On the other hand, if you have the old and the new filename as well, you can create a more reliable rule. In this case, you can check if a lot of filenames have been changed to have the same extension, or simply whether a lot of extensions has been changed to something different. In my query, I’m only going to cover the former scenario but the latter one is not hard to implement either.

Query rule #7:

EDR 
| where action="RENAME" 
| project TimeGenerated, process_id, process_path, old_file_extension, new_file_extension,Computer 
| where old_file_extension != new_file_extension 
| summarize count() by tostring(process_id), Computer, bin(TimeGenerated, 15min), tostring(process_path), tostring(new_file_extension) 
| where count > 100 

FPs:

  1. Some encryption softwares encrypt the data and change it to an exe file. The encrypted file, later on, can be executed, and with the proper password, it will be decrypted (you can whitelist the exe extension).

  2. Similar can happen if you archive a lot of files one-by-one, or you encode a lot of data to a different format (like encode every movie on your machine to wmv).

FN:

  1. Won’t trigger if the files are renamed but their extensions are not changed, or not changed to the same string.

As we did previously, you can also add a constraint that’s going to check the number of distinct folders and not just the amount of files. As a ransomware is going to rename files in various folders, this can be even more reliable.

Interesting tidbit: As I already said Sysmon does not log file rename operations. Sometimes an investigation can be tricky without this information. For example, a user downloaded a file from the internet. The file was renamed after the download. Then the file was executed, and it triggered an AV solution. It can be hard to make the connection between the downloaded file and the detected suspicious one because the rename operation is not logged. The same can happen with ransomwares. You can see on a machine that the files are encrypted and all of them have the same extension. However, they were renamed after creation so you will never be able to identify the process which created them just based on their common extension.

(8) Ransom note creation

The ransomware has to notify the user about the infection and tell him the way and the amount one has to pay. Most of the ransomwares create ransom notes for this reason. Usually, these files are created in every folder the ransomware went through or in every folder a ransomware encrypted a file in. One way or another, this is normally a lot of folders and a great deal of files. It is also typical that the ransomware notes on the machine have the same name and content. Content (hash or even size) is not provided by Sysmon so I did not create a rule for that but you can try if you have the necessary data. Still, we can create a rule that checks whether a lot of files with the same name are generated on a machine by one process. Different folders are not important here because multiple files can’t exist with the same name in the same folder. But we can still use the folder information to eliminate some false positives.

This rule was especially noisy for me, so it needed way more whitelisting than the other rules so far (whitelists are not in the query).

If the rule is not working properly for you, you can still try the weighted method I used in the 2nd rule.

Query:

Sysmon 
| where EventID ==11 
| extend file_info = parse_path(tostring(file_name)) 
| extend folder = file_info.DirectoryPath, filename = file_info.Filename 
| project TimeGenerated, process_id, process_path, file_name, filename, Computer, folder 
| summarize dcount(tostring(folder)) by tostring(process_id), Computer, bin(TimeGenerated, 15min), tostring(process_path), tostring(filename)

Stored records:
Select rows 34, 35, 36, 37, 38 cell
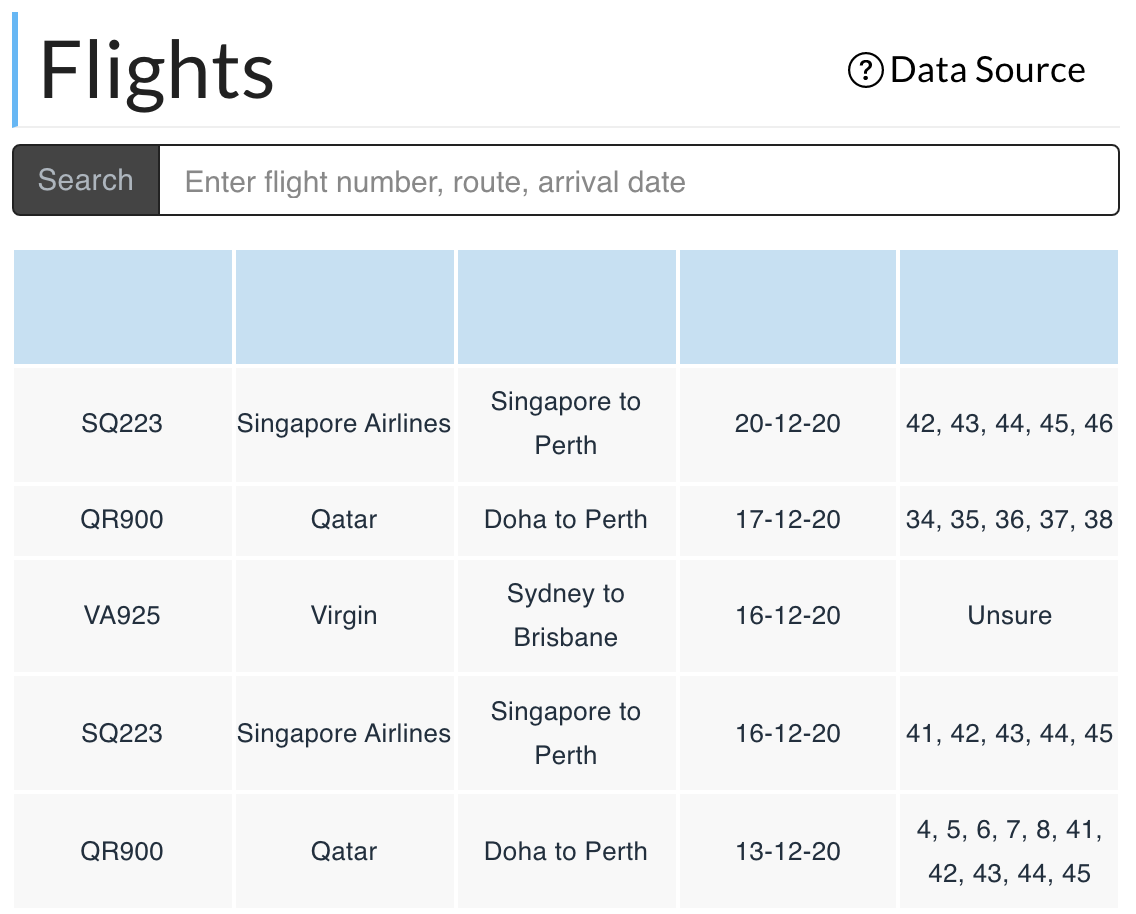click(x=1009, y=520)
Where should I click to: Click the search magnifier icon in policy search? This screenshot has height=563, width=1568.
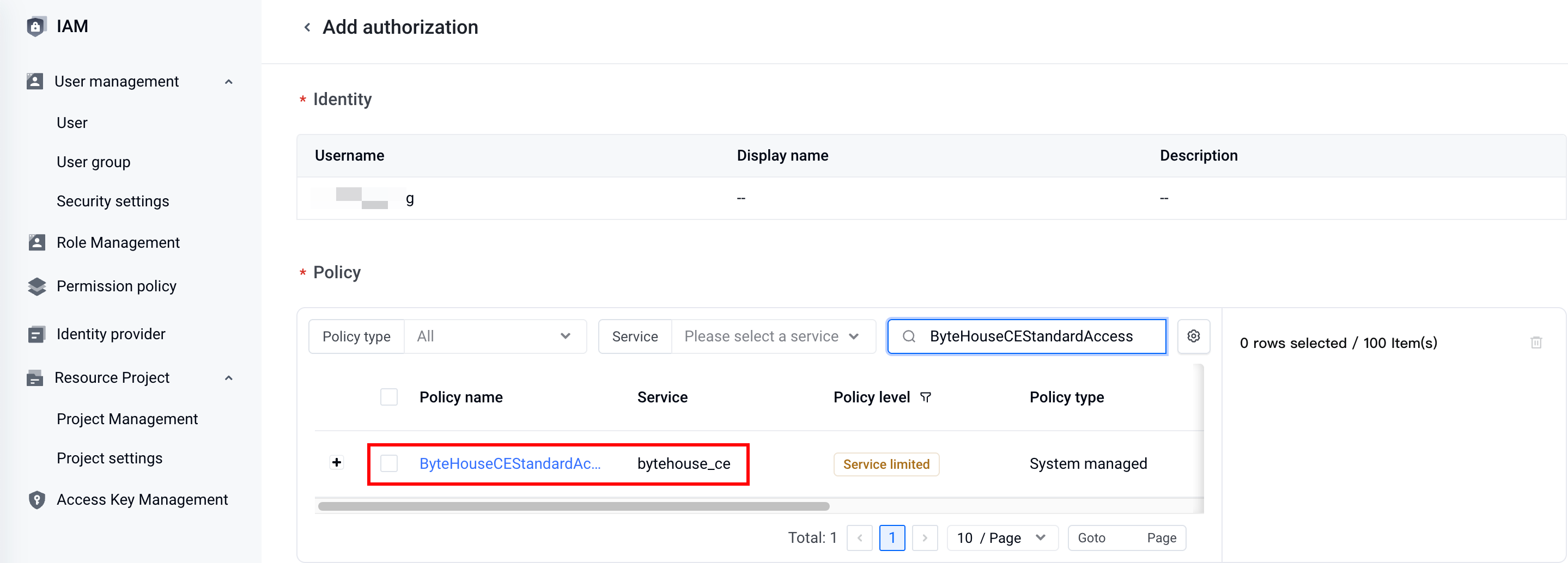[909, 336]
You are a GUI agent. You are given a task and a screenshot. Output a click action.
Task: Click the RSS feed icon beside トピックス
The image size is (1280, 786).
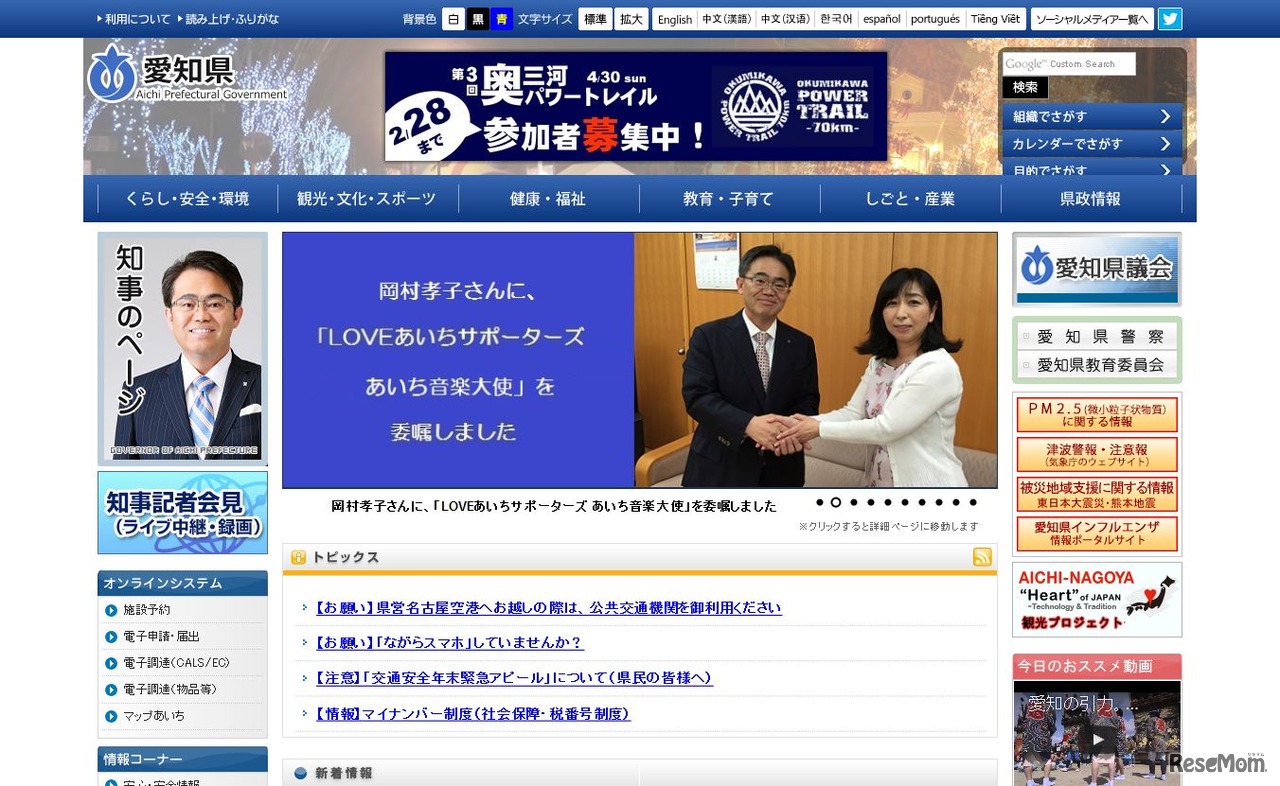click(984, 557)
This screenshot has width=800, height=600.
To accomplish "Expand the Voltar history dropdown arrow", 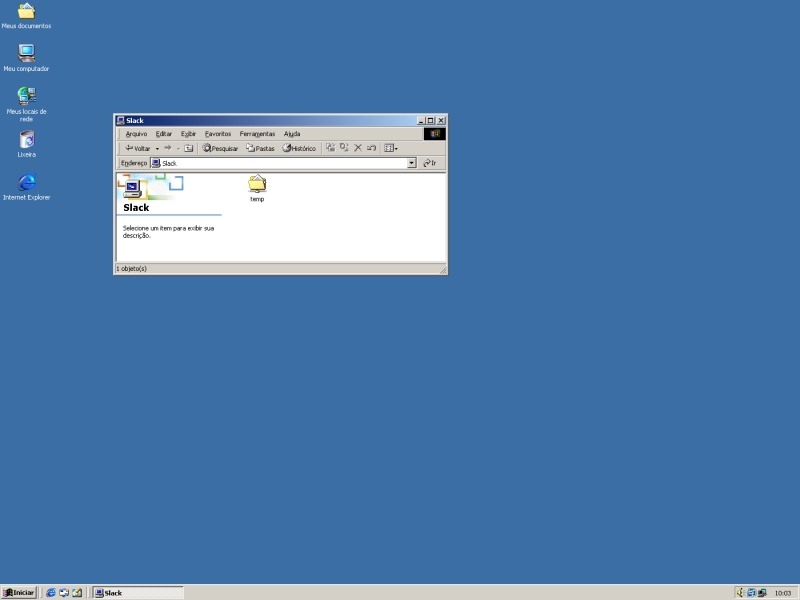I will coord(157,148).
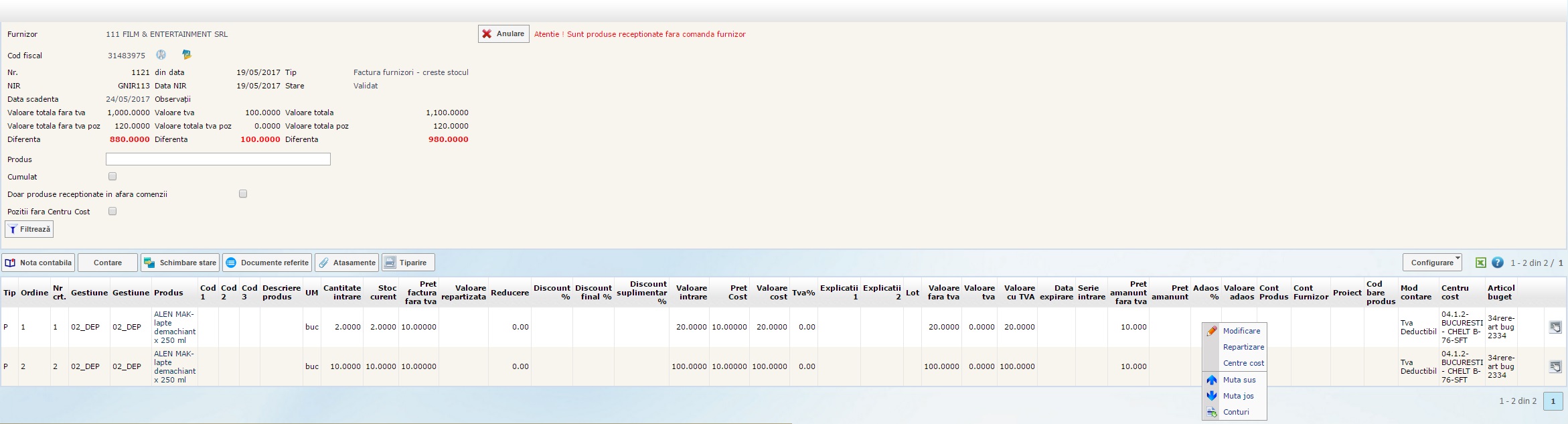Open Documente referite
Image resolution: width=1568 pixels, height=424 pixels.
point(267,263)
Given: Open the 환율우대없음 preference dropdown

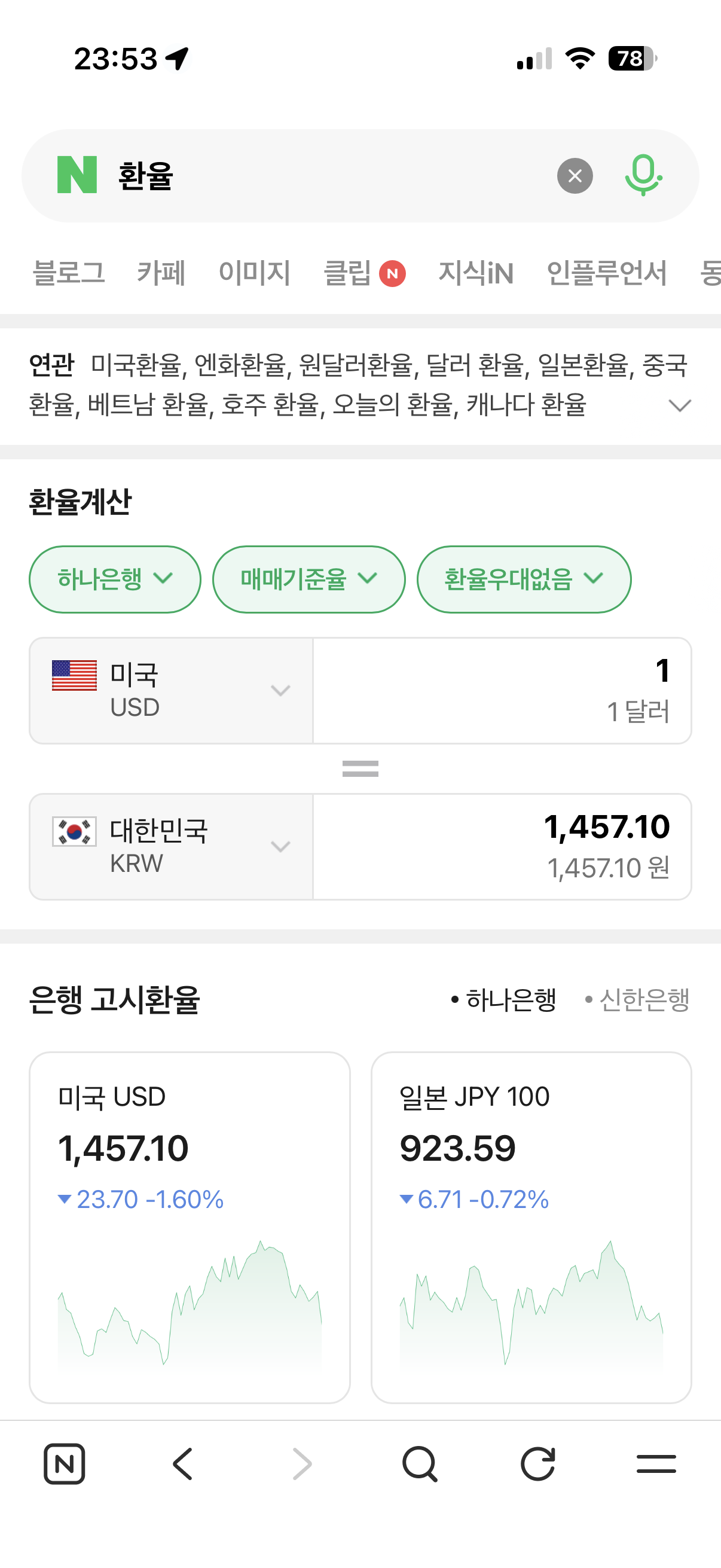Looking at the screenshot, I should [x=523, y=579].
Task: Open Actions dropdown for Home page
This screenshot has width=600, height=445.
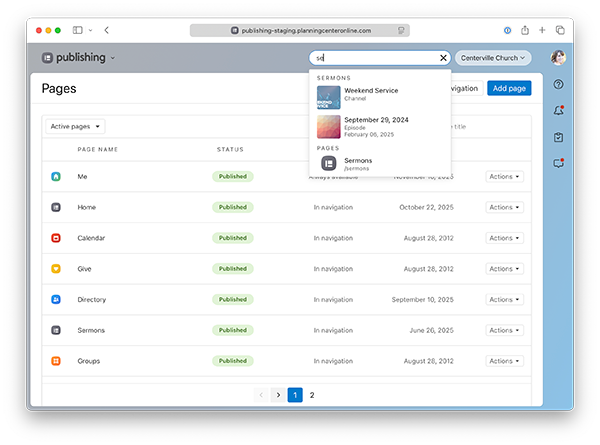Action: (x=504, y=208)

(To do)
**A)** Rewrite the stretch of the ransomware detection text from "Interesting tidbit: As" through "their common extension.", replacing "AV solution" with "antivirus product".
**B)** For each statement below, say whether it agrees with the ransomware detection text, and quote the words of the text that decide it.
(i) Sysmon logs file rename operations.
(ii) The ransom note rule needed more whitelisting than the earlier rules.
(iii) Multiple files with the same name can exist in the same folder.
The records are not required for this work.

(Results of the exercise)
**A)**
Interesting tidbit: As I already said Sysmon does not log file rename operations. Sometimes an investigation can be tricky without this information. For example, a user downloaded a file from the internet. The file was renamed after the download. Then the file was executed, and it triggered an antivirus product. It can be hard to make the connection between the downloaded file and the detected suspicious one because the rename operation is not logged. The same can happen with ransomwares. You can see on a machine that the files are encrypted and all of them have the same extension. However, they were renamed after creation so you will never be able to identify the process which created them just based on their common extension.

**B)**
(i) No: "Sysmon does not log file rename operations."
(ii) Yes: "it needed way more whitelisting than the other rules so far"
(iii) No: "multiple files can’t exist with the same name in the same folder"